Will Someone in the TSA Please Taze Baggage Claim?
What is it about romantic comedies? They can either be incredible (see; The Wedding Singer) or absolutely horrible (see Fools Gold…or anything else with Kate Hudson). Unfortunately for Baggage Claim, they are neatly nestled in the latter category.
Let’s start with the premise. Montana Moore (Paula Patton) a flight attendant with a porn star name, has just learned that her little sister is getting married…insert case of feminine hysterics. Now, Montana has 30 days to find and get engaged so her sister won’t ‘win’. With the help of her sassy best friend Gail Best (Jill Scott), and her stereotypical gay friend Sam (Adam Brody), she is going to break every flight regulation possible and use her airline to hunt down all her ex boyfriends. Then, she’ll ‘accidentally’ bump into all of them when they inevitably come to her airport. Little does she know that Mr. Right is right in front of her!
Literally, her love interest’s name is Mr. F–ing Wright. Apparently, someone thought that was clever.
There are two major flaws with this movie that keep it from taking off in any way. First, it’s insulting to BOTH genders. Second, it requires a suspension of belief usually only reserved for science fiction…bad science fiction.
Let’s start on how it’s insulting to woman. [more…]The entire premise of the story is that Montana MUST get married in order to not dishonor the family (because this movie takes place in 1950’s Japan). Her little sister, who is about to drop out of school to get married is winning. Screw Montana having a good career and all that. The only thing that matters is how many sheep and cows they are going to turn over for her dowry. Sorry, got confused again. While watching this, I kept checking the credits to see when it was made. Every time I saw 2013, I got a little more lost.

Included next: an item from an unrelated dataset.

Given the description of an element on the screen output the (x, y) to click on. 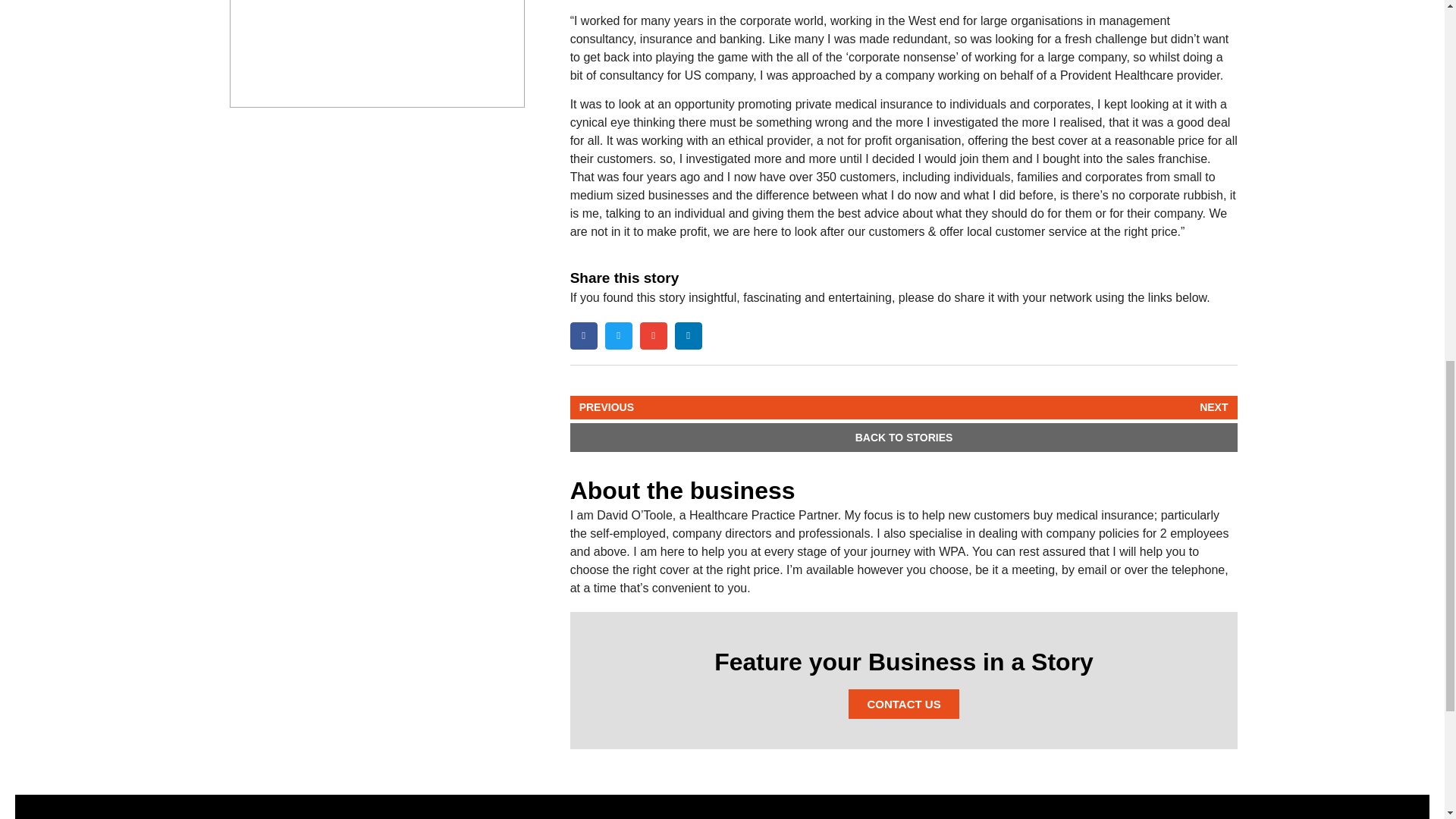
TN1 (377, 45)
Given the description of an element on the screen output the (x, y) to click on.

Next, they guys get nailed as well. Men did not get treated nicely in this film. Every single guy was a stereotype in some way. They had married guy, flashy guy, narcissist, and more stereotypes I didn’t bother to remember. The movie stumbles through an unfunny bad date montage and climaxes with the requisite ‘love was with me all the time’ William Wright (Derek Luke) professing his undying love. There was no male character in this movie that wasn’t either a complete jerk, or a doormat.
Let’s get on with the suspension of belief.
First of all, the characters mess with the airline scheduling system in order to stalk Montana’s exes. I can’t even get a bottle of shampoo on a plane without getting tackled by security. How are three people messing with the entire friggen flight plan…with no apparent fear of going to federal prison?
Next, ALL of Montana’s exes go through her airport, coincidentally, within the next 30 days. They brush this coincidence off by explaining that it’s the holidays, so everyone is traveling. I wasn’t buying it. I could buy the guys all deciding to travel for the holidays. I could even buy them all deciding to fly. What I couldn’t buy was the fact that Montana apparently worked at the only available airport in the entire United States.
With a storyline stuck in a time warp, clichéd characters and bigger plot holes than the Grand Canyon, Baggage Claim is best left with the unclaimed baggage.